Firstly, it depends on which version we're talking about here.
FFIIj NES was a mess of a game, and barely playable, even by standards back then. FFIIj Origins is a bit better balanced, but still hellishly broken and laborous. Playing it a second time will likely never cross my mind. As for FFIIj GBA, it seems to be the best version so far from what I've heard, but I have yet to play it myself.
But regardless, if you like that style of character development, you'll be happy to know that there are many other games that have used this method, only they do it
much, much better. Final Fantasy Legends, Romancing SaGa, SaGa Frontier, Chrono Cross, Morrowind, etc etc. They all have the same method of growth, skills increasing with use, health/vitality (or armor in Morrowind) increasing with damage taken, and so on.

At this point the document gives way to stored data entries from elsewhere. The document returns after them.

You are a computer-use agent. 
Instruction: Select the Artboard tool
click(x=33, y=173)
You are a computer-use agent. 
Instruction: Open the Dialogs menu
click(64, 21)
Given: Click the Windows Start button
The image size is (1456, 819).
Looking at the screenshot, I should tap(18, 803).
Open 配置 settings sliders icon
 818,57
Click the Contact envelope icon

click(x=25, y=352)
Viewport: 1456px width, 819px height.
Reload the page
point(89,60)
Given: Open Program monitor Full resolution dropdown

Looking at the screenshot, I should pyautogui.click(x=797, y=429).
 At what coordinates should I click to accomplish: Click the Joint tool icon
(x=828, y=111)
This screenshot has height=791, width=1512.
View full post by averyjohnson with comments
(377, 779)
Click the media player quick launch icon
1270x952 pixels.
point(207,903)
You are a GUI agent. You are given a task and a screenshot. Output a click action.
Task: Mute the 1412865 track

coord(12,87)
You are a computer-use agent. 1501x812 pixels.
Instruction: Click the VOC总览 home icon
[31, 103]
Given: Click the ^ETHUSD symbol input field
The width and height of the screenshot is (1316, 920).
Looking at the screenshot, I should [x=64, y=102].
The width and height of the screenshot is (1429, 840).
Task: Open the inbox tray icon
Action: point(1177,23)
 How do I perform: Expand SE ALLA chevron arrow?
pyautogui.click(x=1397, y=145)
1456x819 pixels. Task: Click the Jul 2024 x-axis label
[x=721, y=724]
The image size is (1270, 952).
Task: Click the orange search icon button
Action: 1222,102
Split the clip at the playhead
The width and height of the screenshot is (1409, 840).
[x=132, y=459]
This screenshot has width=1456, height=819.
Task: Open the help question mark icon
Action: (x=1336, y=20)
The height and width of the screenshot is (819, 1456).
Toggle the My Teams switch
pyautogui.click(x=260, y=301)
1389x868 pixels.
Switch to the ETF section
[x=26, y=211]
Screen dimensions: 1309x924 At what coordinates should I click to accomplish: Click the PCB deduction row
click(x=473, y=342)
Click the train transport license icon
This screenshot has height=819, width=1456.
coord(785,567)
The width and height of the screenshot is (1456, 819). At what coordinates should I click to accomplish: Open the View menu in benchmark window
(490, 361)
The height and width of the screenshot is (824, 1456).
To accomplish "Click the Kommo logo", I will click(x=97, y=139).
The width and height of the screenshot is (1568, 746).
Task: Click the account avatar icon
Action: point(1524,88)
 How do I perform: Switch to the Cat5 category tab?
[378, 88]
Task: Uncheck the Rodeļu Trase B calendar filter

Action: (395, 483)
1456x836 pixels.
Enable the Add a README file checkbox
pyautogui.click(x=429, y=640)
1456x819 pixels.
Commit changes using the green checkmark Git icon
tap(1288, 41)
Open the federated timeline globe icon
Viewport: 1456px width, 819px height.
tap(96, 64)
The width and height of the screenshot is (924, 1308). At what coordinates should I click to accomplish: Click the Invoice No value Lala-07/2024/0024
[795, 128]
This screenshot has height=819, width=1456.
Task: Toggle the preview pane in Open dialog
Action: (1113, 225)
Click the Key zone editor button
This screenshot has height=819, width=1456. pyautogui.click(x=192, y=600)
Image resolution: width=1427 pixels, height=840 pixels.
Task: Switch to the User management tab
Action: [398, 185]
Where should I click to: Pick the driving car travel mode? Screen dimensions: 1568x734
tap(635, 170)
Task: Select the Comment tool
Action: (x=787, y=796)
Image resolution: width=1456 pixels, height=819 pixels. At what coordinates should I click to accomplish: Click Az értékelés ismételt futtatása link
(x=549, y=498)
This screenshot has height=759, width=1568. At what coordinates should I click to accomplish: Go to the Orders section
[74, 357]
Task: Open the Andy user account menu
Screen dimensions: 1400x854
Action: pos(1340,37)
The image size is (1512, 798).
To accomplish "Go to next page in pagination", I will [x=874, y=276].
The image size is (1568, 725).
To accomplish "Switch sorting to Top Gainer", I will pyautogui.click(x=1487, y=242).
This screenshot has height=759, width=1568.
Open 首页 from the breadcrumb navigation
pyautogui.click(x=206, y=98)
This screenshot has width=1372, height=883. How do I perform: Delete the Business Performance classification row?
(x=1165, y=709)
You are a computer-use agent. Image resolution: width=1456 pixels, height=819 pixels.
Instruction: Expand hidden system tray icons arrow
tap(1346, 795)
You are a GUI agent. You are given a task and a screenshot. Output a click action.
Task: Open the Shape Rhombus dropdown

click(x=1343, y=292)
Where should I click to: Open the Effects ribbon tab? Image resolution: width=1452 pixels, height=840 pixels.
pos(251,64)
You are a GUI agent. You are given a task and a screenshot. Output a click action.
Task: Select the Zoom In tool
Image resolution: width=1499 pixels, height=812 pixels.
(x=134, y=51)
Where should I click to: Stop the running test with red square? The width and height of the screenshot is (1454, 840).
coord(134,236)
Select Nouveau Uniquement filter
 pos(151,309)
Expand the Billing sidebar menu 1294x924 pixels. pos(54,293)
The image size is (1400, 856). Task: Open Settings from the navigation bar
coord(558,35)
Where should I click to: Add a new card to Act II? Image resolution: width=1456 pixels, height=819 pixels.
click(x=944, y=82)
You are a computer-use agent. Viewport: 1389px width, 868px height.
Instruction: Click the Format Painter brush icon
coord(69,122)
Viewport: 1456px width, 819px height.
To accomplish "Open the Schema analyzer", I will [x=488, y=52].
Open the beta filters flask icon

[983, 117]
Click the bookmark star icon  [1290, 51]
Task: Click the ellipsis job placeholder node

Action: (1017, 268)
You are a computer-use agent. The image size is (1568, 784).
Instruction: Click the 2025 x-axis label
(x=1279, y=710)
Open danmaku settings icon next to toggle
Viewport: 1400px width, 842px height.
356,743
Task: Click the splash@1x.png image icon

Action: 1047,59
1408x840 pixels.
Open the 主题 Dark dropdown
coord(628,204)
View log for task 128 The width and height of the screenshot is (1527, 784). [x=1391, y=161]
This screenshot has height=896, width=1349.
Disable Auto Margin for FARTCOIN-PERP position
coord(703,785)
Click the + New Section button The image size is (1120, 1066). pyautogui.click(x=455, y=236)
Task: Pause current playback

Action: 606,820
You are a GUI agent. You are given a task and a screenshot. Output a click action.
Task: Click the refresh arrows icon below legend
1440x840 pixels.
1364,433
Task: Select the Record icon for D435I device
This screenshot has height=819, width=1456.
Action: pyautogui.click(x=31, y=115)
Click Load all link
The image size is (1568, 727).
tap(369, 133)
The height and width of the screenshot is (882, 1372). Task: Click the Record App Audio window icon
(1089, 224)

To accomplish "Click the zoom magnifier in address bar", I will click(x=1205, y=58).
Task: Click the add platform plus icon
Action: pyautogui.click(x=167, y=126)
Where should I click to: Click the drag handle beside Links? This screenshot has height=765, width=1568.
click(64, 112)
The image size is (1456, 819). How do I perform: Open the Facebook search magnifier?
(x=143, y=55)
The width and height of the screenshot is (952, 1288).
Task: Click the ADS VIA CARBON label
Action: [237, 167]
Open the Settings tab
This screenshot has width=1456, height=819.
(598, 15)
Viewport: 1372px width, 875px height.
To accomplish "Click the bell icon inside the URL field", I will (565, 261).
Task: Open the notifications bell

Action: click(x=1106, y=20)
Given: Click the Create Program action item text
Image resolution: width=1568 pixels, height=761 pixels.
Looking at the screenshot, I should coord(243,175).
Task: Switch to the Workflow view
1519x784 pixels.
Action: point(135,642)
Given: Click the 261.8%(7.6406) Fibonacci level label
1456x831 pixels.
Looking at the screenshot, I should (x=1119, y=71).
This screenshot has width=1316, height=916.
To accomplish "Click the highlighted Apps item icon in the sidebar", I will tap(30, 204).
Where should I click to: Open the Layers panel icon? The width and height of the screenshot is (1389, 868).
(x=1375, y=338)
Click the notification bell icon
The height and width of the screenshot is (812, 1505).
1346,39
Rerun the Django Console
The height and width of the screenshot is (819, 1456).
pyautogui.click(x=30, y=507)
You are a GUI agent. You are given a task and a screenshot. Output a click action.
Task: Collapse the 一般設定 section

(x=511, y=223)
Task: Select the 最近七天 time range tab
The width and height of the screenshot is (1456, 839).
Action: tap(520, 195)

And the reason I say they do it much better? Because they have a little thing called "balancing." FFIIj has never heard of the word, which is likely why you have HP in the thousands, and get handed a 4th character with a couple hundred HP; or why the best way to increase your HP is to hit yourself; or why you're late in the game, killing things in 1 hit, then next battle 10 steps later you get wiped out in a single turn; or why magic is hellishly underpowered compared to melee attacks in the end (mainly due to growth rate); or why the last boss is actually *easier* than most bosses thanks to a debuff & weak attack loop pattern he falls into halfway into the battle... I could go on, but you get the idea.
It really is the worst implementation of that growth style that I've ever seen.